Unicode in HTTP headers (was Re: json-string for HTTP header field parameter values) from Sam Johnston on 2011-10-31 (ietf-http-wg@w3.org from October to December 2011)

From: Sam Johnston <samj@samj.net>
Date: Mon, 31 Oct 2011 13:41:18 +0100
To: "Manger, James H" <James.H.Manger@team.telstra.com>
Cc: httpbis Group <ietf-http-wg@w3.org>
Message-ID: <CAKTR03-V+JMN7se4=DXjCjTN2JMJzsV4KYjTuuwsDz_D1LseZQ@mail.gmail.com>
On one hand I agree with James' observation that "neither supports Unicode,
which isn't really acceptable today" — while I'm no i18n expert, having
lived in Europe for almost a decade (prior to which I, among other things,
also worked at Telstra) it is still infuriating and often dangerous when
sites and applications inexplicably garble names, addresses, text, etc.
This is of such importance that I even suggested a version bump could be
justified a few years ago (
http://lists.w3.org/Archives/Public/ietf-http-wg/2009JulSep/0842.html),
prior to my "year of darkness" at Google.
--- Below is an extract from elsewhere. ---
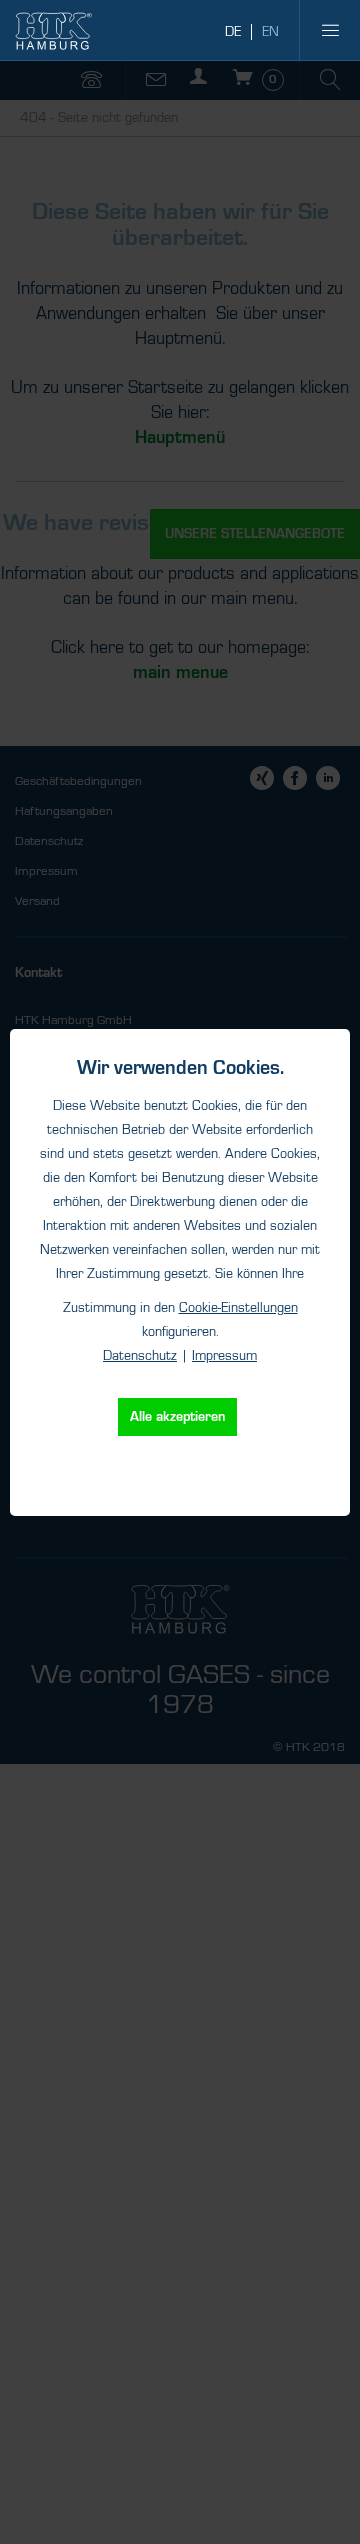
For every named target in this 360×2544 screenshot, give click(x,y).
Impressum (224, 1356)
On the other hand I think putting JSON anywhere near the headers is a
terrible, horrible, no good, very bad idea — even if constrained to the
string syntax as suggested, among other things for reasons Mark has already
covered — if anything it belongs as a character set (
http://www.iana.org/assignments/character-sets) for use with RFC5987, no?
Rather we should either try to support unicode natively, at least for
field-content, or just decide to leave it to the clients (which would be a
significant barrier to entry to HTTP programming, albeit backwards
compatible with compliant implementations).

Ultimately I'd like to be able to do things like this:

Attribute: address="Hochbrückenstraße, 18, München"
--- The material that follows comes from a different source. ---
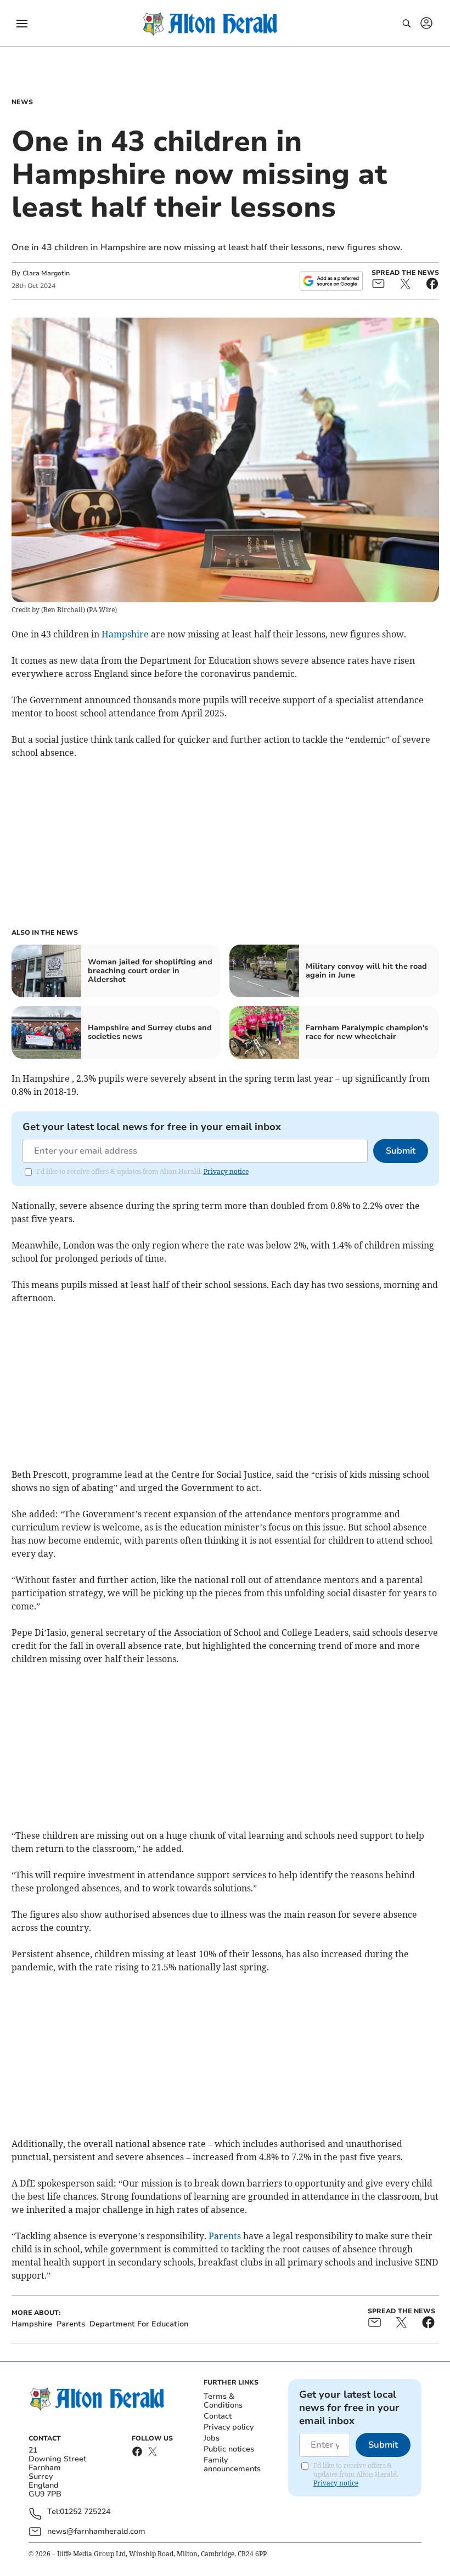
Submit (400, 1151)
This is what headers look like today:

       field-name     = token
       field-value    = *( field-content | LWS )
       field-content  = <the OCTETs making up the field-value
                        and consisting of either *TEXT or combinations
                        of token, separators, and quoted-string>


On first pass reference to OCTET ("any 8-bit sequence of data") looks
promising, but it appears to be further constrained to *TEXT ("any OCTET
except CTLs,but including LWS", where CTLs are "any US-ASCII control
character(octets 0 - 31) and DEL (127)" and LWS is "[CRLF] 1*( SP | HT )"),
or combinations of token ("1*<any CHAR except CTLs or separators>", where
CHAR is "any US-ASCII character (octets 0 - 127)" and separators are any
of ()<>@,;:\"/[]?={} or SP or HT). Furthermore, "*TEXT MAY contain
characters from character sets other than ISO-8859-1 only when encoded
according to the rules of RFC 2047", and quoted-string is a derivative of
TEXT constrained by quoting and escaping. That's a lot for a developer to
understand, and they've probably already lost interest and chosen an
envelope format (JSON, XML/SOAP, etc.) by now.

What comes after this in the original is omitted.